Carmanor (deity)

In Greek mythology, Carmanor or Karmanor (Greek: Καρμάνωρ, Karmánōr) was a Cretan demi-god related to the harvest; his name might derive from keiro, "to cut/shear" (but see below).

Mythology

Carmanor was the Lord of Tarrha, Crete (in the Greek Aegean) and the Cretan consort to Demeter in Greek mythology,[1] with whom he had a son, Euboulos, the patron of ploughing, and a daughter Chrysothemis[2], a singer.

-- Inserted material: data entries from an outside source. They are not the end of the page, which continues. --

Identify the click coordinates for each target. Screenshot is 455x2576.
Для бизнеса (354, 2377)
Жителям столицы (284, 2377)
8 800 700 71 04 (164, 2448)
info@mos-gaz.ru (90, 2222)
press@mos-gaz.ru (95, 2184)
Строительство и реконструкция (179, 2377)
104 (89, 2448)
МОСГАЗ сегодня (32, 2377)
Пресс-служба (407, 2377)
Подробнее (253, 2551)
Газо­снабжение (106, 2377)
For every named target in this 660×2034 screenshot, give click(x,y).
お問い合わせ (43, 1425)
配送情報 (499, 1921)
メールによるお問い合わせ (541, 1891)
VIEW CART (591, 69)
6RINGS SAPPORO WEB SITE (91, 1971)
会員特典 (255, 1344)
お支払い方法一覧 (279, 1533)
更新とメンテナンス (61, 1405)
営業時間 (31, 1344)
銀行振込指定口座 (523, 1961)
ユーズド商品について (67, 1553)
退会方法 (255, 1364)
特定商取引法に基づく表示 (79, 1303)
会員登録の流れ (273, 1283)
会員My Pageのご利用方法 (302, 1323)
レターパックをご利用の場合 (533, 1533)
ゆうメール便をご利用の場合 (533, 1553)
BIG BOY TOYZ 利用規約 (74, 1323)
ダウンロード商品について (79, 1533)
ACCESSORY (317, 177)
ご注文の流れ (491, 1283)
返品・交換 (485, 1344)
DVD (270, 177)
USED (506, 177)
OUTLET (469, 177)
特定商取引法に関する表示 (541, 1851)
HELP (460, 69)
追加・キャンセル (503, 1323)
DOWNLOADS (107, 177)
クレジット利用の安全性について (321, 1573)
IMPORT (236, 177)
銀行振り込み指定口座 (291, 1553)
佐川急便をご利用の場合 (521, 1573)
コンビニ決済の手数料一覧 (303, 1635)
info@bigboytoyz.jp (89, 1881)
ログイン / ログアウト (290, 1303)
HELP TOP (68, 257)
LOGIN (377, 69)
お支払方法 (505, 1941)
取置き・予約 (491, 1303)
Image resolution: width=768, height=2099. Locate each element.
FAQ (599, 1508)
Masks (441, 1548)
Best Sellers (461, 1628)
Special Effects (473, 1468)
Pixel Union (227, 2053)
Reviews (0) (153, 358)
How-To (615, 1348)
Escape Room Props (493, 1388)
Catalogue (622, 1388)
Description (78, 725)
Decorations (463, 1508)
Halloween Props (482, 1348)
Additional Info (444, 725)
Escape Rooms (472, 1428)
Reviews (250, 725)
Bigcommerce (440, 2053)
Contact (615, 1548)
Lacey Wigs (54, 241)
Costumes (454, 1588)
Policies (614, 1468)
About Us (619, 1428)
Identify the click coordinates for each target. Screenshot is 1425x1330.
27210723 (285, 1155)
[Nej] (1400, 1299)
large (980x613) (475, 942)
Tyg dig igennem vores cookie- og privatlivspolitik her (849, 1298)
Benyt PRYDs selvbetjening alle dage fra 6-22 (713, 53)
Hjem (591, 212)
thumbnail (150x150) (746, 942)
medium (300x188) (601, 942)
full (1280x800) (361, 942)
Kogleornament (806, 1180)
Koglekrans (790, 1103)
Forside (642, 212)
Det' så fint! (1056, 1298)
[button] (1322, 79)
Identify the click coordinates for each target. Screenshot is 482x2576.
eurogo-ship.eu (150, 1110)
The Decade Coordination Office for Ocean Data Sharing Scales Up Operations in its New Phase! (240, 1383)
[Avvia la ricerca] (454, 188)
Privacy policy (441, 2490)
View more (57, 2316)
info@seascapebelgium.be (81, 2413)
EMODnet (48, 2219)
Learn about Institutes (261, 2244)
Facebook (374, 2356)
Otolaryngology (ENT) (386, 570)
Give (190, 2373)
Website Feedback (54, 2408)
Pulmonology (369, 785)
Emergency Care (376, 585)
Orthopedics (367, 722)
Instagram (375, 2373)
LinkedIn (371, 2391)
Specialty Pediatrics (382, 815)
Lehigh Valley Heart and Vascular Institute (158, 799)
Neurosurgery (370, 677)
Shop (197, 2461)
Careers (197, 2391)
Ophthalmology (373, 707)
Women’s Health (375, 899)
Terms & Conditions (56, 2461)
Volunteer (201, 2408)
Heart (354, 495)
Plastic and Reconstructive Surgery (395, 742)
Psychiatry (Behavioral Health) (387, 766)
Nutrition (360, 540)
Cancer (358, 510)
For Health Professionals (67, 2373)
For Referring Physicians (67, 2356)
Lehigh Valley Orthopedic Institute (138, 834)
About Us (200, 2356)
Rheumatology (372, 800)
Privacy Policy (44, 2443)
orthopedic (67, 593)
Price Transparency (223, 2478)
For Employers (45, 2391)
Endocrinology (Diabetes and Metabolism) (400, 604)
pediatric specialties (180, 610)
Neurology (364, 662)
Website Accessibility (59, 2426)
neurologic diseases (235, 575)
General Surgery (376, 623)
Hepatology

Carmanor's granddaughter, who shares the same powers and function and name origin, was named Karme (Carme). The name Karmanor could contain a reference to her name, simply meaning "the man of Karme", an epithet with the masculine -or suffix[3] describing his role; Karmanor was a double of Iacchus, the consort of Demeter, and was the purifier of Apollo after he had slain the earth-dragon Pytho, that possessed Delphi. "The name does not appear to be Greek", observed Walter Burkert of Karmanor.[4]

References

  1. Kerenyi 1970, p. 412.
  2. "Chrysothemis". Theoi. Aaron J. Atsma.
  3. Compare Antenor etc.
  4. Burkert, The Orientalizing Revolution: Near Eastern Influence on Greek Culture in the Early Archaic Age Harvard University Press (1992:63); for the root krm as West Semitic "vineyard", see Stanislav Segert, A Basic Grammar of the Ugaritic Language, s.v. "krm", with comparisons in Hebrew, Syrian and Arabic.